Amid fierce debates about unfettered trade, environmental degradation, and worker rights, Missoulians were treated last week to an approximation of the turmoil surrounding the World Trade Organization ministerial meetings, when the Montana World Affairs Council and the Independent sponsored a community teach-in titled “Globalization: Friend or Foe?” at the University of Montana.
Darrell Holzer, state political director for the Montana AFL-CIO, led the evening off with a scathing indictment of the effects of global free trade on the rights of workers, saying, “The more I investigate into the globalization issue, the more disturbed I become … about the future of my children, and their future of work opportunity in this country.”
Holzer said that agreements like the North American Free Trade Agreement have resulted in “hundreds and hundreds of thousands of lost jobs in this country.” He blamed this country’s widening trade imbalance on factors such as predatory dumping and free trade agendas being pushed by multinational corporations.
Dave McClure, president of the Montana Farm Bureau, advocated a greatly increased role of the United States in global trade agreements. “Today, there are more than 130 preferential trade agreements throughout the world, and the United States is a party to only two of them,” he said. McClure issued a strong plea for Congress to authorize the president’s “fast-track” legislative powers he currently seeks.
“The WTO negotiations are all about our ability to maintain leadership of the global trade agenda, advance U.S. trade interests, and write the rules of the game for the 21st century. We should increase opportunities for our producers and lead the world by example,” he said.
Bryony Schwan, executive director of the Missoula-based Women’s Voices for the Earth, sounded the alarm on the dangers of allowing corporations the same rights as individuals, and the social and environmental costs of allowing global trade policies to continue on their current course. Citing research from Oregon State University Professor Barbara Dudley, Schwan said that “Under proposed WTO rules, there can be no discrimination between public or private, domestic or foreign providers of [public] services.

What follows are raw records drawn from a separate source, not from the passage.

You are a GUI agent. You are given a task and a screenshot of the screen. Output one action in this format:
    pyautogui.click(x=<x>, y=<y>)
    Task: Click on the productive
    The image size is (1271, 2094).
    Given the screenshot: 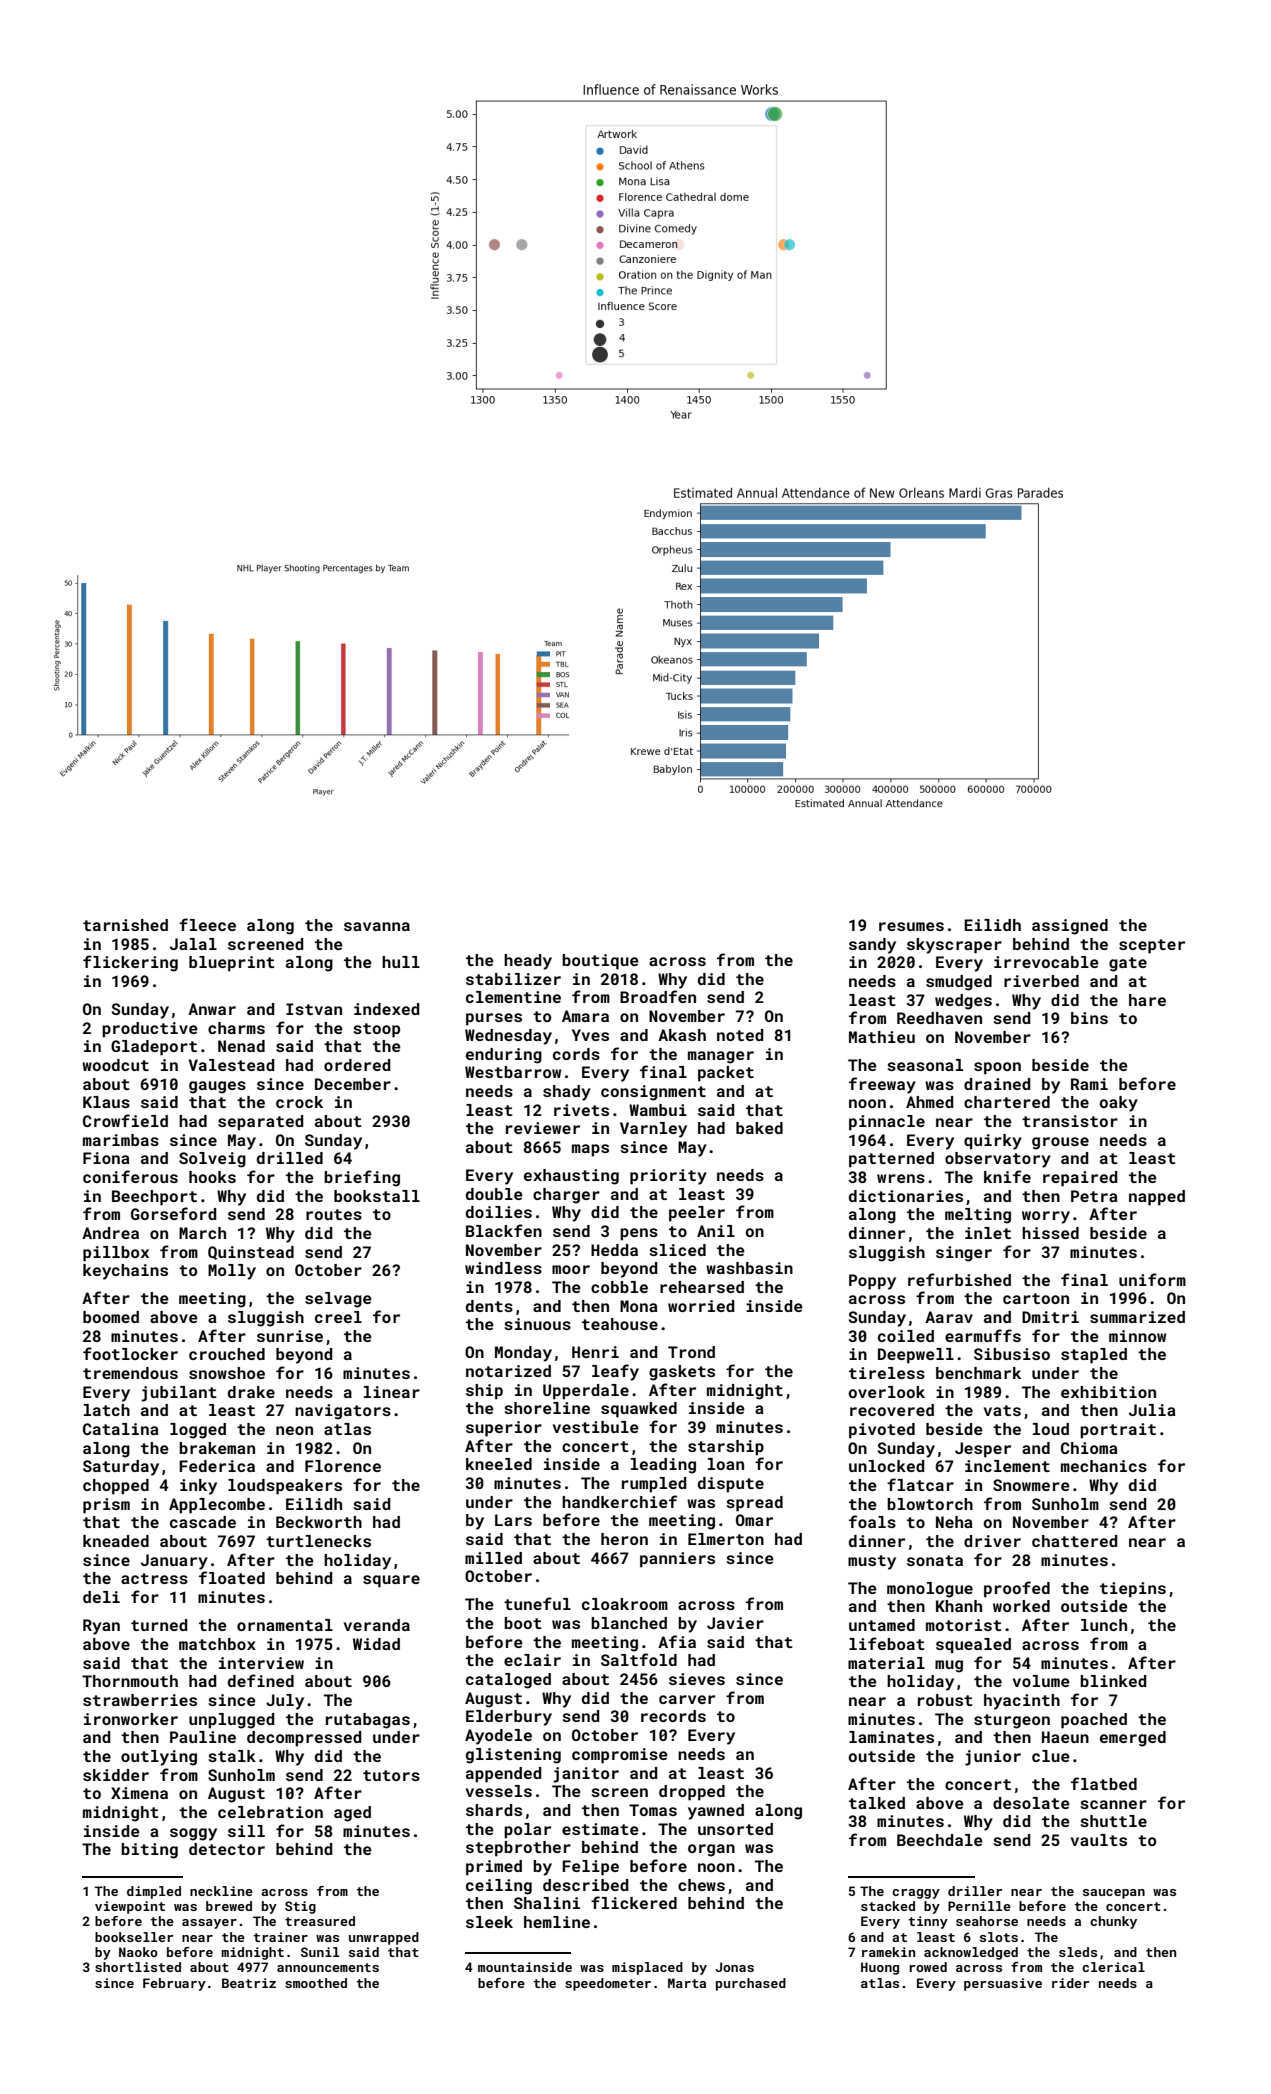 What is the action you would take?
    pyautogui.click(x=150, y=1030)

This is a backhanded way to privatize currently held public services, and needs to be discussed and debated in a democratic and open forum, not behind closed doors with no public debate permitted.”
Joanna Shelton, formerly of the Paris-based Organization for Economic Cooperation and Development, refuted many of her fellow panelists’ anti-globalization arguments and said that globalization is not only necessary but inevitable, and global trade agreements can help environmental and worker rights more than they will harm them.
“Globalization is nothing more than the process of trading, communicating, and interacting with people over a wider and wider area with greater and greater ease,” she said.